TASK TO COMPLETE.
Only lines holding "pencil" are needed; copy each of them from the data below.

RECORDS FOR THE EXERCISE.
• • • • •

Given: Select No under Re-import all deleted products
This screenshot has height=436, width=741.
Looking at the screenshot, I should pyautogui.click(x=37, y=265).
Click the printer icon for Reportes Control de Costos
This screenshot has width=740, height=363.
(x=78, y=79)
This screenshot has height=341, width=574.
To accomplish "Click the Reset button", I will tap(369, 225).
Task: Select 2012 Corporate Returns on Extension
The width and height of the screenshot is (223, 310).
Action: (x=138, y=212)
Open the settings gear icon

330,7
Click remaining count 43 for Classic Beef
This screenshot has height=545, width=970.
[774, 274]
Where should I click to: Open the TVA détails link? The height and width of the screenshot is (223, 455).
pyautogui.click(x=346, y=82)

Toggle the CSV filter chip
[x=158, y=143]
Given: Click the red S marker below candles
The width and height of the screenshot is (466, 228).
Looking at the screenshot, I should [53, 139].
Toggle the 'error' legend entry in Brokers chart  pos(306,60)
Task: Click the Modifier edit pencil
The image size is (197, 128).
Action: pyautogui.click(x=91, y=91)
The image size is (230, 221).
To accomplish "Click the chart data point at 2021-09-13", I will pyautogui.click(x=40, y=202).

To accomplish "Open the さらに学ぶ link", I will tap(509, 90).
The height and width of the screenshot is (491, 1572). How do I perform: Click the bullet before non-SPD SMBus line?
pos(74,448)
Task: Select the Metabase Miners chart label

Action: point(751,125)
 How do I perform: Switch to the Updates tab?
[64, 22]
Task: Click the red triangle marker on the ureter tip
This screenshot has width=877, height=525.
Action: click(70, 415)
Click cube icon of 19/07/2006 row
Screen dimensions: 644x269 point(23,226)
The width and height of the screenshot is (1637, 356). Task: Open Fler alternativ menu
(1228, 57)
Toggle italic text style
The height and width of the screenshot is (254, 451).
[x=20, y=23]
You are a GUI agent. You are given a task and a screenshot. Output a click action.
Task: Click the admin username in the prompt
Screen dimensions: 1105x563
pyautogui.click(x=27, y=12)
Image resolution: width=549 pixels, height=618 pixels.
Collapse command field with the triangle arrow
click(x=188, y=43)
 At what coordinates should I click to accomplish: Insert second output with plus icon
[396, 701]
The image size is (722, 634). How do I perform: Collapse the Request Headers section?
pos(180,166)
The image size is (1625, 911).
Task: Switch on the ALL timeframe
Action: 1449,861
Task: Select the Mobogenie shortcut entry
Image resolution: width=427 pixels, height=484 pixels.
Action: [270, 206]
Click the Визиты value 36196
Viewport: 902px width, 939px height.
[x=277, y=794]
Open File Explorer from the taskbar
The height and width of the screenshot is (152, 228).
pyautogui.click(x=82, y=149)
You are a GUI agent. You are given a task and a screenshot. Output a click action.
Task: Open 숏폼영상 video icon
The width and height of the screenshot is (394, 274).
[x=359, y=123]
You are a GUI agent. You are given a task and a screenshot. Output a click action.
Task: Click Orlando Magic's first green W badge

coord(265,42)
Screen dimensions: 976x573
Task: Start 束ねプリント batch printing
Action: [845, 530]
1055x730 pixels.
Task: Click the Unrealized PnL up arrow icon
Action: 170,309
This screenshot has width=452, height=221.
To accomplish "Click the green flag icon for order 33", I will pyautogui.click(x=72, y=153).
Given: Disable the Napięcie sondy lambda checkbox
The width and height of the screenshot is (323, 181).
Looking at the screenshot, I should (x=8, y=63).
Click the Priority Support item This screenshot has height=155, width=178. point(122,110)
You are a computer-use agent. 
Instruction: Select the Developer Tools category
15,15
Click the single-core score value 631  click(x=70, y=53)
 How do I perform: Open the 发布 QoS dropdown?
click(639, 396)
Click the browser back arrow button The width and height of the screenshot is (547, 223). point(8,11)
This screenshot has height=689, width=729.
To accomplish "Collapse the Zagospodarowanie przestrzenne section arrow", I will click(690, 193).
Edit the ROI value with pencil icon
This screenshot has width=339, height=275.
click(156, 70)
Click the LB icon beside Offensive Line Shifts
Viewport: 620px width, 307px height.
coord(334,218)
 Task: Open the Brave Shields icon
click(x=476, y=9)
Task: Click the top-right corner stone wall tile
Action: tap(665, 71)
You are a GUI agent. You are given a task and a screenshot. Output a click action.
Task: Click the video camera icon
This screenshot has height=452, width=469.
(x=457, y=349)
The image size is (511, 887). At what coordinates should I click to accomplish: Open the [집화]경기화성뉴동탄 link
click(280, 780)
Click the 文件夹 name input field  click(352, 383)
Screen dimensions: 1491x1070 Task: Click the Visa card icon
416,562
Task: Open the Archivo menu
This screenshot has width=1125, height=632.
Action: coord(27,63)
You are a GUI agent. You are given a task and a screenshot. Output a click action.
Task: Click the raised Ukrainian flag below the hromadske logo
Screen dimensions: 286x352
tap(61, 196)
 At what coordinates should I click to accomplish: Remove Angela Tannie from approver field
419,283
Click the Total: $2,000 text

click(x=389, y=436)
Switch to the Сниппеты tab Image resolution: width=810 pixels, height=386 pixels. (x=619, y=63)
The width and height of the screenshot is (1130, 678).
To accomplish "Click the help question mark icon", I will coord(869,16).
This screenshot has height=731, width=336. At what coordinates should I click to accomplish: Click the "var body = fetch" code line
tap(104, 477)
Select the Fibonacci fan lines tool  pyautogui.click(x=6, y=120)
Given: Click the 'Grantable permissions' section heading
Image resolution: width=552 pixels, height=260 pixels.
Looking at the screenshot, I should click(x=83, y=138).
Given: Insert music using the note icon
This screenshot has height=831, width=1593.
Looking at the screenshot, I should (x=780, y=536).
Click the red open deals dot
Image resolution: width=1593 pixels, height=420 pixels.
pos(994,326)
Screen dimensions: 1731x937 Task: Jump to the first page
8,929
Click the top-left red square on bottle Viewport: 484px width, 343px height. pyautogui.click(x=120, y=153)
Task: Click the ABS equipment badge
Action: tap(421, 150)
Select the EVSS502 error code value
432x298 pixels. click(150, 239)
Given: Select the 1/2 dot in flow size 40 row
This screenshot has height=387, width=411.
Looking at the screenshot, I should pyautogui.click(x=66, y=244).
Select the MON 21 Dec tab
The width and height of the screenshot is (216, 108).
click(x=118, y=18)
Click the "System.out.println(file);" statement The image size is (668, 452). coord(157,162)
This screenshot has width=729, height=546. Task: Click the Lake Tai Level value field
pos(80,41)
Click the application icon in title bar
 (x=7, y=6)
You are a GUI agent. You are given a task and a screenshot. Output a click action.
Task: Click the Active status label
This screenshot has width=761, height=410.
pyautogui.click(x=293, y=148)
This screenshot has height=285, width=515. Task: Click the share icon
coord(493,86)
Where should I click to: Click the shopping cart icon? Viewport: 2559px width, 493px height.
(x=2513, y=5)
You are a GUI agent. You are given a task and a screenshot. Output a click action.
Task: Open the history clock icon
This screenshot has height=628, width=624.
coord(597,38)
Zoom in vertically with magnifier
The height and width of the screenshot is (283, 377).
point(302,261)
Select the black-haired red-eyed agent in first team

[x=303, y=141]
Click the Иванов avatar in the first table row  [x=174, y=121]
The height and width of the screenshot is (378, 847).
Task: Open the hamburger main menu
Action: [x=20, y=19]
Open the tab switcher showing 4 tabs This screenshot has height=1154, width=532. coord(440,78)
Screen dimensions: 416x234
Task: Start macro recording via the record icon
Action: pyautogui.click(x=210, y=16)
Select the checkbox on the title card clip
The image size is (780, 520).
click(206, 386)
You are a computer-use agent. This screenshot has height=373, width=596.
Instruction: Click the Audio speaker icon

• • • • •

SOLUTION BELOW.
Task: Click the Modifier edit pencil
Edit the ROI value with pencil icon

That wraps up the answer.